Spectroscopic properties and spin–orbit coupling of electronic excited states of the germanium dimer

Abstract

The electronic structure and spectroscopic properties of the germanium dimer have been investigated by high-level ab initio calculations with consideration of spin–orbit coupling (SOC). The potential energy curves (PECs) of 19 Λ–S states, as well as those of 52 Ω states generated from the Λ–S states, are calculated by the multireference configuration interaction plus Davidson correction (MRCI + Q) method. The properties of the F³Σ⁺_u1−X³Σ⁻_g1 and H³Σ⁻_u1−X³Σ⁻_g1 transitions as well as the interactions of the F³Σ⁺_u and H³Σ⁻_u states with other excited states induced by SOC are investigated based on the calculated SO matrix and the PECs of the Ω states. Our results indicate that the previously observed spectra of Ge₂ in the range 20 500–22 000 cm⁻¹ should be assigned as the transition between the Ω = 1_g component of the X³Σ⁻_g state and Ω = 1_u of the F³Σ⁺_u state.
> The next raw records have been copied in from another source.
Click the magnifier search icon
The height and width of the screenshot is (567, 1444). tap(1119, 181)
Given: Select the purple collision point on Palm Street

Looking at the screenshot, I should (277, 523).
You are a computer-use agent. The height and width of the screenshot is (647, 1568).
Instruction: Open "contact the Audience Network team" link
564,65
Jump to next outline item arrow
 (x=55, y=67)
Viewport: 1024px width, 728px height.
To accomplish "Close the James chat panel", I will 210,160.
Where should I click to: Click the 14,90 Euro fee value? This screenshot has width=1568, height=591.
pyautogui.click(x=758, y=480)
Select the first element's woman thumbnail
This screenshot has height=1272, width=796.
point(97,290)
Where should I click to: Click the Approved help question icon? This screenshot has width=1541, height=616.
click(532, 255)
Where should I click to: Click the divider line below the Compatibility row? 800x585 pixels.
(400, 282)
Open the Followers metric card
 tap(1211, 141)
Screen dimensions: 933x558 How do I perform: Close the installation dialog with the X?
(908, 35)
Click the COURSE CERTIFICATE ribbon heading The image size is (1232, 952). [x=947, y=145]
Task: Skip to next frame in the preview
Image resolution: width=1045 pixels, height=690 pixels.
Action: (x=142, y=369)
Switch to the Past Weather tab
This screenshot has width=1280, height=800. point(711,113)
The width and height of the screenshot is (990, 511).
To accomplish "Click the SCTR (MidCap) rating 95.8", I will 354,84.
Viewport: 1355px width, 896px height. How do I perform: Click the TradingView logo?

Moreover, owing to the strong SOC with the repulsive 2⁵Π_u state, the H³Σ⁻_u state is predissociative, leading to the Ge(³P₂) + Ge(³P₁) channel at vibrational levels higher than v′ = 6. Our theoretical study would provide comprehensive information and shed light on understanding the spectroscopy and dynamics of the electronic excited states of Ge₂.